Anthony averaged 28.5 points in the Eastern Conference semifinals, including a 39-point effort in Game 6 when the Knicks lost 106-99 to the Indiana Pacers. He scored more than twice as many points as any other Knick in the 4-2 series.
"Those guys weren't great players where they were and now theyre asking them to be second and third options," Boeheim said. "In Miami, the second and third options are Dwyane Wade and Chris Bosh. Your fourth option is Ray Allen, who is still in good shape. Your fifth option is Shane Battier, who is still a good player. The New York Knicks have who?"
Well, they have an All-Star in Chandler, who led the league in field goal percentage last season; they have Raymond Felton, one of the best pick-and-roll point guards in the league. They have shooters in Steve Novak, a stretch-four in Chris Copeland, one of the best point guards of all time who won a title as a starter two years ago in Jason Kidd, the Sixth Man of the Year in J.R. Smith, and spot minutes from a still-useful Amar'e Stoudemire.

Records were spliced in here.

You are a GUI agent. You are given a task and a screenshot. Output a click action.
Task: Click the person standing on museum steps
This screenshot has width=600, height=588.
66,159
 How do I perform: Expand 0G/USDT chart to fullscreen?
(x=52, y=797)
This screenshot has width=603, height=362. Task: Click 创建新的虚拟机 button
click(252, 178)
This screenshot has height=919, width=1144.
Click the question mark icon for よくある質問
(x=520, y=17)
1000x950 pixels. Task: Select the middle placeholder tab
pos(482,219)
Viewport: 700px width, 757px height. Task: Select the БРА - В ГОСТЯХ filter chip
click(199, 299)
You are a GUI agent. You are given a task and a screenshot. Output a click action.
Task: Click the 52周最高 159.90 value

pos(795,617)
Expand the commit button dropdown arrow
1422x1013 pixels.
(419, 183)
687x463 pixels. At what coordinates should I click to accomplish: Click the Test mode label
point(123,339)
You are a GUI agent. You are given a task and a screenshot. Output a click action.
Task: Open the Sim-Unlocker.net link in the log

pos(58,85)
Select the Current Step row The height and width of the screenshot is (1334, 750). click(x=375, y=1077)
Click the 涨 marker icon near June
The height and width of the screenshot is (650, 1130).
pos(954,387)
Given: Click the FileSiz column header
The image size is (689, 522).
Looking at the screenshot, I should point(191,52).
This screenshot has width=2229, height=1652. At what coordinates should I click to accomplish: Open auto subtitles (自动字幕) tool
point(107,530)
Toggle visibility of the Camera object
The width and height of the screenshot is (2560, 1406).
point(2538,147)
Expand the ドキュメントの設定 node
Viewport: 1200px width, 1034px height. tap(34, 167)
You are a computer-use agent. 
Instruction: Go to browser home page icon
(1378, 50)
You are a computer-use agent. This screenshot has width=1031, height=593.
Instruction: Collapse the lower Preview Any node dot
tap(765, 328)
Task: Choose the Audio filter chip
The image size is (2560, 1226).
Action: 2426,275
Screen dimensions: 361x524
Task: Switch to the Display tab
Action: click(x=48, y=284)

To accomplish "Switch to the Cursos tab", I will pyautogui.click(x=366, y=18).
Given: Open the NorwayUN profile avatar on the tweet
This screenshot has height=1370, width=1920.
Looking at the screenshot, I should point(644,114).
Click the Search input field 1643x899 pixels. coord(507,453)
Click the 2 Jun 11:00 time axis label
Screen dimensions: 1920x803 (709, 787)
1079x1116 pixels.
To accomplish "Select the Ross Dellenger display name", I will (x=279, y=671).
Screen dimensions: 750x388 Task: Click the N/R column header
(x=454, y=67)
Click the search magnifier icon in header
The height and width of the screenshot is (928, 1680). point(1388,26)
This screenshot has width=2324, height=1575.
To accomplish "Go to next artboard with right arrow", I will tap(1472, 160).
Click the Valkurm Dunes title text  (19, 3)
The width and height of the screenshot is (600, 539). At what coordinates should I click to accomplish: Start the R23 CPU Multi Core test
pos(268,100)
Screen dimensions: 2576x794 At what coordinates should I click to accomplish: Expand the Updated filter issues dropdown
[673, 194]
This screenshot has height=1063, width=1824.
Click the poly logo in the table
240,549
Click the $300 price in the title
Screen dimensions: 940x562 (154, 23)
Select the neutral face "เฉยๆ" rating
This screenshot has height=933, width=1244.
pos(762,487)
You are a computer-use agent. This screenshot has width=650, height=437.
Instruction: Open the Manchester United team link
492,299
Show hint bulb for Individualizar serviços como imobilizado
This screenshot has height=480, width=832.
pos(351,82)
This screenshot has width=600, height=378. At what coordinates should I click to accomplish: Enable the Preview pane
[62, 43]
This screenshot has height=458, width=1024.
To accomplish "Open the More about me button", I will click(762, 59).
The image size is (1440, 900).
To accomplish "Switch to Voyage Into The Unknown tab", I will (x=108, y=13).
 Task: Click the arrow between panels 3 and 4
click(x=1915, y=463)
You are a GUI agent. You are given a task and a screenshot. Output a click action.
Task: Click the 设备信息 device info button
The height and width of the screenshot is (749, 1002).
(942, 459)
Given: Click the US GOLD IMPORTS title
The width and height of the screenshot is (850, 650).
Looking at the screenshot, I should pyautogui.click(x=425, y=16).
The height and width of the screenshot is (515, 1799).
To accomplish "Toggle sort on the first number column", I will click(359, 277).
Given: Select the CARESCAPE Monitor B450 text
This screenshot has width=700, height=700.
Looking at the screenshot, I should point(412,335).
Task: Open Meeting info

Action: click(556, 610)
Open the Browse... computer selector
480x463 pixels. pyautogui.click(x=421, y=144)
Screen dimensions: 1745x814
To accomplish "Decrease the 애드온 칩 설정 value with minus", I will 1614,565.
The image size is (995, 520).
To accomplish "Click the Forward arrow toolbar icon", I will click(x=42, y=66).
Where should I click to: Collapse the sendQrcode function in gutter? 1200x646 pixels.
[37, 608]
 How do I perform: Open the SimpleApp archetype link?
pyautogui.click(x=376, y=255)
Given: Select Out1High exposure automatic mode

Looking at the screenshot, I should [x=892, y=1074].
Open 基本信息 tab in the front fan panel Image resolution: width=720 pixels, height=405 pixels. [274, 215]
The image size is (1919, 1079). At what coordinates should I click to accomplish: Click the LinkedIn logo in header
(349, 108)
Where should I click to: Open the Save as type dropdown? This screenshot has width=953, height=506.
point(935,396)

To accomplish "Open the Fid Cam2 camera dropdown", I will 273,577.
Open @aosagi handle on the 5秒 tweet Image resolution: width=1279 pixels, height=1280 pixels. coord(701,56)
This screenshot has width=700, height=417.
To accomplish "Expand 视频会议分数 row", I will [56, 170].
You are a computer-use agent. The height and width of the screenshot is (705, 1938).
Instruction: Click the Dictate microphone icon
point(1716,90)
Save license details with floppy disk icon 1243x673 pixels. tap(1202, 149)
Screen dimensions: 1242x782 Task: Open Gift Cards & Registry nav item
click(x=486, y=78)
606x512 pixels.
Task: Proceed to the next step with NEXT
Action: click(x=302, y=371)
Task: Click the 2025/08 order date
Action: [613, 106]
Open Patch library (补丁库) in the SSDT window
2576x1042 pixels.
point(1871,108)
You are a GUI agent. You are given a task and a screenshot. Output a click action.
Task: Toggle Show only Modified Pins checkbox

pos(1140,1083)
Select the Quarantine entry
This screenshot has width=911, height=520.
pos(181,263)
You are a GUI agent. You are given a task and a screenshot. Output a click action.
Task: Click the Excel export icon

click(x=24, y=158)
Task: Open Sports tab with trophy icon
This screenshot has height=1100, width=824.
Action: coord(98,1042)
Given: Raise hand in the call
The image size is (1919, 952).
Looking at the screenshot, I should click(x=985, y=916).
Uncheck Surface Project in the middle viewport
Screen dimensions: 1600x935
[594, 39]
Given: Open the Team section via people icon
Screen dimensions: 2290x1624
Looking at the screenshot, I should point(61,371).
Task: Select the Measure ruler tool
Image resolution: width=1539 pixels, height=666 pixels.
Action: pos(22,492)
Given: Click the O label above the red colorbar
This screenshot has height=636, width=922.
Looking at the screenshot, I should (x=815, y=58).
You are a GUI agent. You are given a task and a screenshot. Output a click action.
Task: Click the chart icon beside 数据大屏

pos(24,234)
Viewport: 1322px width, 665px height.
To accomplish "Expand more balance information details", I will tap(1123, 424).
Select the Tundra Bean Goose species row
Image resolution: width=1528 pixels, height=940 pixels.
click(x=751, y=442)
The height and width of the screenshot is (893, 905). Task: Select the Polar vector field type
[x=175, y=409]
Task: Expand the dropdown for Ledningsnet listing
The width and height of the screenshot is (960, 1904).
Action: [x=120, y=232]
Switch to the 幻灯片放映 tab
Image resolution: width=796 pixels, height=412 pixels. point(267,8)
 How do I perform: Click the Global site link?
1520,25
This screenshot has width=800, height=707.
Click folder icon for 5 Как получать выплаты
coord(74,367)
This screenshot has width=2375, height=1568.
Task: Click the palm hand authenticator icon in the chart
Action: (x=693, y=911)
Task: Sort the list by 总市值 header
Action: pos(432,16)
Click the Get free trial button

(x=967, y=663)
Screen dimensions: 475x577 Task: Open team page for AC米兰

This Knicks' roster was one of the best Anthony has ever had around him, and it showed in their win total this season.
Boeheim says Anthony had no choice but to go into isolation, because the other players wouldn't catch the ball. But most of that is a knoweldge that the set is being run for Melo to isolate. Because that's what he wants to do. He's always wanted to do that. He's said openly that's where he's comfortable.
That's not hard to establish. Boeheim's protecting his former player, which makes sense, but he's also not criticizing Mike Woodson, who built the system. That's in part because Woodson's system was designed to make Anthony happy. It just doesn't work in a playoff series against a good defense. Anything with that much isolation won't be successful in the modern NBA based on how these teams defend with help.
But throwing the rest of the players under the bus to spare Anthony, who went 2-for-7 in the fourth quarter of Game 6 vs. the Pacers with three turnovers, seems like too much. Anthony wanted the setup he got in New York, the teammates, the system, the spotlight. It didn't work out because Anthony has never learned to expand his game to make teammates better, which would open more opportunities for himself.
In short, the Knicks lost because they were out-coached, out-played, and out-hustled. But they also lost because a team that gave Anthony everything he wanted the way he wanted it was simply too solvable, despite his incredible talent.